Copper edges higher on weaker dollar, demand hopes

Weak US manufacturing activity, which slumped to the lowest level in nearly three-years in March, weighed on prices.

“Gauge of US manufacturing in March slumped to the lowest since 2020 suggesting tightening lending conditions are slowing economic activity while yesterday’s data showed the US jobs market is loosening,” ING analyst, Ewa Manthey said.

The dollar index rose, making metals costlier for buyers with other currencies, but it remained near its two-month low.

In China, the world’s biggest metals consumer, the Shanghai Futures Exchange is closed on Wednesday due to the Qingming holiday.

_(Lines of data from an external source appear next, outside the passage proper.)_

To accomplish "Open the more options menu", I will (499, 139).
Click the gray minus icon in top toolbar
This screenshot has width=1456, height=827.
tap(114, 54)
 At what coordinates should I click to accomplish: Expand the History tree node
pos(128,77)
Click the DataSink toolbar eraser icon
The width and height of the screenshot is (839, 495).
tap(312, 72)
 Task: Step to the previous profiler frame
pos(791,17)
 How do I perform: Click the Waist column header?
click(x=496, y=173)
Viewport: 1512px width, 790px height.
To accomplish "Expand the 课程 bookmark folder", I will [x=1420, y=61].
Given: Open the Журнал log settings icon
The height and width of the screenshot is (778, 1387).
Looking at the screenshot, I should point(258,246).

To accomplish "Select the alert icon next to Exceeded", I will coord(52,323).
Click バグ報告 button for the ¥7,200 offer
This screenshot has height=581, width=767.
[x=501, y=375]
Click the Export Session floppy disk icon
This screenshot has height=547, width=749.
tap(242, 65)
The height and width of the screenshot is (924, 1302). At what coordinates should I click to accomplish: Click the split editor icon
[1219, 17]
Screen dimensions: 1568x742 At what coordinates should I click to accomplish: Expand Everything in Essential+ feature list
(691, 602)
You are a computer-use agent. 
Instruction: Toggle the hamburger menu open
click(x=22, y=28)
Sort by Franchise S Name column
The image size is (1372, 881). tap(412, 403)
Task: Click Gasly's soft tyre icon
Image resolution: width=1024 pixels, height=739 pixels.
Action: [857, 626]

However, support for copper comes from stocks in LME registered warehouses, which at 65,250 tonnes have dropped almost 15% over the past two weeks.

Cancelled warrants – metal earmarked for delivery – at around 47% of the total suggest more metal is due to leave the LME system, leaving on warrant stocks at 34,350 tonnes, the lowest since late 2021.

LME aluminium fell 0.6% to $2,356.5 a tonne, zinc dipped 0.6% to $2,814.5, tin declined by 1.7% to $24,570, while nickel was down by 0.4% to $23,030. Lead gained 0.2% to $2,120.5.